About this task:
Would you please copy the part of the material below that opens with the line containing "691x354 pixels." and closes with the line containing "Click the chart title 大穴数、中穴数、向上数、安定数"? Copy it exactly, and only it.

-- Provided records follows --

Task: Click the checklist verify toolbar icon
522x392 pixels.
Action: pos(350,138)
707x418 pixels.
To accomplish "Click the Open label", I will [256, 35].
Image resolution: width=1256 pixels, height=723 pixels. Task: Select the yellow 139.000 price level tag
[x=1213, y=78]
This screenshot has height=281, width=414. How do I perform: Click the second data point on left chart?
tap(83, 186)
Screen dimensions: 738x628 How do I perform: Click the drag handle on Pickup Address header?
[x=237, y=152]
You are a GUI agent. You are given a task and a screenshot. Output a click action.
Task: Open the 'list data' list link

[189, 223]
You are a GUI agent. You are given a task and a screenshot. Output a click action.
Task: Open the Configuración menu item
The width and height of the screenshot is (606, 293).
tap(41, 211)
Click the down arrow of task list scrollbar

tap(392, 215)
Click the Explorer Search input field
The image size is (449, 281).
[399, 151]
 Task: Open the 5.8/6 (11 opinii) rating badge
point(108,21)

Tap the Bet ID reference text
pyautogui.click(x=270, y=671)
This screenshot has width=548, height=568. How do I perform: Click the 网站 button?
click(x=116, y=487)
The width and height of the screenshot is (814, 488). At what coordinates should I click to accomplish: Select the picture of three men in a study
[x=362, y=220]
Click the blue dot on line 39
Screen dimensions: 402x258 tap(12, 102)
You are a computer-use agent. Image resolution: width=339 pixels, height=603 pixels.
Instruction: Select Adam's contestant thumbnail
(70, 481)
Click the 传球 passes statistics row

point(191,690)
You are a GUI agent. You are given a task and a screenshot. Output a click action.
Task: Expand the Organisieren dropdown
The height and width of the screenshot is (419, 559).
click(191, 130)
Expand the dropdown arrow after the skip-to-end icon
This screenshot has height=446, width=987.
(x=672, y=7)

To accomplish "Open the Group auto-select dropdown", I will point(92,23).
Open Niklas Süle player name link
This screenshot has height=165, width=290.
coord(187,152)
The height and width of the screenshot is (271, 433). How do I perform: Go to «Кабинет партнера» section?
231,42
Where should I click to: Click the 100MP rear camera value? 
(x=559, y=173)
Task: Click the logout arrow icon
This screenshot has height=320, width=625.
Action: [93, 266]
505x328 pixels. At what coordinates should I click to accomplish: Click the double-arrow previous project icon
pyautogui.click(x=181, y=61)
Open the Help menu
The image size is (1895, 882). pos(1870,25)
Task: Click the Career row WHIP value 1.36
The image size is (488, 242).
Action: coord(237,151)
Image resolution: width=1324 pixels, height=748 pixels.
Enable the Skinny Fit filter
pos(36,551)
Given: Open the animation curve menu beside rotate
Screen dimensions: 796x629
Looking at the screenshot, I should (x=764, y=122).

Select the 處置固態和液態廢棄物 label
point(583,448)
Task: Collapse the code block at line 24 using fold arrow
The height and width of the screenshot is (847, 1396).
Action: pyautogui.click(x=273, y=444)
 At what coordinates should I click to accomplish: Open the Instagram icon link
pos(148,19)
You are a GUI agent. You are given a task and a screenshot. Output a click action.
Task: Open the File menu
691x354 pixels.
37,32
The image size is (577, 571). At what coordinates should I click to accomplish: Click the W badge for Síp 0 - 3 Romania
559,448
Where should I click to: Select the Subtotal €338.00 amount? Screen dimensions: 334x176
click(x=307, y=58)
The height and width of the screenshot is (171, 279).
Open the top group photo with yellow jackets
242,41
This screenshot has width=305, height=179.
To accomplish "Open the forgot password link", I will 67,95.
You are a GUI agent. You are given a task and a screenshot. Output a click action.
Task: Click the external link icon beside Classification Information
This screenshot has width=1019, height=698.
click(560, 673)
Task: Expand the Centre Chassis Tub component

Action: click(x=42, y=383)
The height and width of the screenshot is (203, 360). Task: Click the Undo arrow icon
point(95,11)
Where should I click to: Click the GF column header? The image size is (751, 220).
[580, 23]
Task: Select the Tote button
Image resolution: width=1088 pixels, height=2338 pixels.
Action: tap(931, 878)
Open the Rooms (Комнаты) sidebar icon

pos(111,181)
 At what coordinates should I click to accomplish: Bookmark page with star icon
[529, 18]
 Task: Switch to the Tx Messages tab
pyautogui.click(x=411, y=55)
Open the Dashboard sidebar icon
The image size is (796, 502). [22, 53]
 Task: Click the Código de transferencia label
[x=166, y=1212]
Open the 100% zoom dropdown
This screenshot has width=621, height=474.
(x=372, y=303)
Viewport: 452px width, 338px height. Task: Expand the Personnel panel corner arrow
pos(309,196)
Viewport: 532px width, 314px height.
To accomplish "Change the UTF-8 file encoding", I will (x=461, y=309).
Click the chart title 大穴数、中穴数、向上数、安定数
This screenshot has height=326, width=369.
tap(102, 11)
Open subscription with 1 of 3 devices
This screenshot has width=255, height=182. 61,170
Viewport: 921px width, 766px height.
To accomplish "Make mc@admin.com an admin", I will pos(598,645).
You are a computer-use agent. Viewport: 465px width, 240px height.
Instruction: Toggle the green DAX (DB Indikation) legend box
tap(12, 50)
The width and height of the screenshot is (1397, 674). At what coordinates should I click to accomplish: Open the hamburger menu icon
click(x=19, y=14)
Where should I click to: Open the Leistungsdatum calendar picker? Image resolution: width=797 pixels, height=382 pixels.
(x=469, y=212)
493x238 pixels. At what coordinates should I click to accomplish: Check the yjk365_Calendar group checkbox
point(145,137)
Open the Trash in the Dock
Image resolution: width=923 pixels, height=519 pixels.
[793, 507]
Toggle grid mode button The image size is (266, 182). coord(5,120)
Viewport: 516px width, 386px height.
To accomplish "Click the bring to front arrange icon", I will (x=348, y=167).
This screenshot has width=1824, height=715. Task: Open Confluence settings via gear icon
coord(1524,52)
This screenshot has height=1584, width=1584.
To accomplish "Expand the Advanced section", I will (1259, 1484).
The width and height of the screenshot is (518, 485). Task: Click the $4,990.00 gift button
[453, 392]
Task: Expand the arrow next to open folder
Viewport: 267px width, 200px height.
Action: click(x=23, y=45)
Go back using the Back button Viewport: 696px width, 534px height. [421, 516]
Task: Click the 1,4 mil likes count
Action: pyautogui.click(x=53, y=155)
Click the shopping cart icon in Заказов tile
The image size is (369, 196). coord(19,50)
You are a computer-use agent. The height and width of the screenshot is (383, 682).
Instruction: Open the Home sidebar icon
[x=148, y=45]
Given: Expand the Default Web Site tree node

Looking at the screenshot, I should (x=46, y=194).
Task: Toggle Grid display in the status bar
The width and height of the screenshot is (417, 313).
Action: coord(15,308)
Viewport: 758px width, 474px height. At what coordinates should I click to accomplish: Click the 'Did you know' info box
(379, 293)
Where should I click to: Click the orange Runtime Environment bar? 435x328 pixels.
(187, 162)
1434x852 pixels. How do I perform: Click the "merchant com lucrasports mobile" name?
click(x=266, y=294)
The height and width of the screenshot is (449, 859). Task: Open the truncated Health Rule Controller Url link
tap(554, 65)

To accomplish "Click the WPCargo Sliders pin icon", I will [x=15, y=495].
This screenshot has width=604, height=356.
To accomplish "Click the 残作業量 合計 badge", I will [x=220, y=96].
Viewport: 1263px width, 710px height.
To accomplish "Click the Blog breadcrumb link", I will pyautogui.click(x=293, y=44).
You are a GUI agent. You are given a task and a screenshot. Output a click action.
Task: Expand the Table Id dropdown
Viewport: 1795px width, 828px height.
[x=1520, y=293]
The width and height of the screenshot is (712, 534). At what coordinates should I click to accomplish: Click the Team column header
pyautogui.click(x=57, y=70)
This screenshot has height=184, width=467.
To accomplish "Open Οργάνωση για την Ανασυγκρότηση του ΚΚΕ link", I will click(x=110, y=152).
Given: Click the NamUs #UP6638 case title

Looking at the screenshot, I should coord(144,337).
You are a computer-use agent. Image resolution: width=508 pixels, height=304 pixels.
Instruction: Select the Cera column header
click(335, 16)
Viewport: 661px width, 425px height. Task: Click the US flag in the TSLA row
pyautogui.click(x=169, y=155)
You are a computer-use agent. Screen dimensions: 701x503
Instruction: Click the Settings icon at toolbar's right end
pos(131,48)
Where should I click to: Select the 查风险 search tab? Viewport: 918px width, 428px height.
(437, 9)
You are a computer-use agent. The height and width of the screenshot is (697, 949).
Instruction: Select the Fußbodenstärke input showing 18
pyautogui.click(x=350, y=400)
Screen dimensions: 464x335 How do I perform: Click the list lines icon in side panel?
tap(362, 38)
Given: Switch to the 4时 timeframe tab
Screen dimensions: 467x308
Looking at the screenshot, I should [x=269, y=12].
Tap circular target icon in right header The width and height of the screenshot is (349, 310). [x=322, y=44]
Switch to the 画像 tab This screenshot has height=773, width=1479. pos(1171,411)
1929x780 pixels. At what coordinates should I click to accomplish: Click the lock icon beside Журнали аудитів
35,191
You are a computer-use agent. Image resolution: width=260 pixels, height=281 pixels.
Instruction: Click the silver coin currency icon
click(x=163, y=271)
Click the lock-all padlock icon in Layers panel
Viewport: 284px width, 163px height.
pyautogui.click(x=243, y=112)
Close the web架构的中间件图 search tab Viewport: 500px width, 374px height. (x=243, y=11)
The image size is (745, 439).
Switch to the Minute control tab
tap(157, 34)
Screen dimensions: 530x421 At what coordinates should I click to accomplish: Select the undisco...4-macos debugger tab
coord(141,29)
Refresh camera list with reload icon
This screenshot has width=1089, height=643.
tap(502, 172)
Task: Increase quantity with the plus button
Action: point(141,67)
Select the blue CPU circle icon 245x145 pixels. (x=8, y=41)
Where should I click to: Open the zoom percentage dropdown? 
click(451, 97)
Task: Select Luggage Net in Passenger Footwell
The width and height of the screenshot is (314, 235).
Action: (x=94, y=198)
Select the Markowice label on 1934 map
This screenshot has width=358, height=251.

-- Provided records concluded --

Exercise solution:
691x354 pixels.
37,32
The image size is (577, 571). At what coordinates should I click to accomplish: Click the W badge for Síp 0 - 3 Romania
559,448
Where should I click to: Select the Subtotal €338.00 amount? Screen dimensions: 334x176
click(x=307, y=58)
The height and width of the screenshot is (171, 279).
Open the top group photo with yellow jackets
242,41
This screenshot has width=305, height=179.
To accomplish "Open the forgot password link", I will 67,95.
You are a GUI agent. You are given a task and a screenshot. Output a click action.
Task: Click the external link icon beside Classification Information
This screenshot has width=1019, height=698.
click(560, 673)
Task: Expand the Centre Chassis Tub component

Action: click(x=42, y=383)
The height and width of the screenshot is (203, 360). Task: Click the Undo arrow icon
point(95,11)
Where should I click to: Click the GF column header? The image size is (751, 220).
[580, 23]
Task: Select the Tote button
Image resolution: width=1088 pixels, height=2338 pixels.
Action: tap(931, 878)
Open the Rooms (Комнаты) sidebar icon

pos(111,181)
 At what coordinates should I click to accomplish: Bookmark page with star icon
[529, 18]
 Task: Switch to the Tx Messages tab
pyautogui.click(x=411, y=55)
Open the Dashboard sidebar icon
The image size is (796, 502). [22, 53]
 Task: Click the Código de transferencia label
[x=166, y=1212]
Open the 100% zoom dropdown
This screenshot has width=621, height=474.
(x=372, y=303)
Viewport: 452px width, 338px height. Task: Expand the Personnel panel corner arrow
pos(309,196)
Viewport: 532px width, 314px height.
To accomplish "Change the UTF-8 file encoding", I will (x=461, y=309).
Click the chart title 大穴数、中穴数、向上数、安定数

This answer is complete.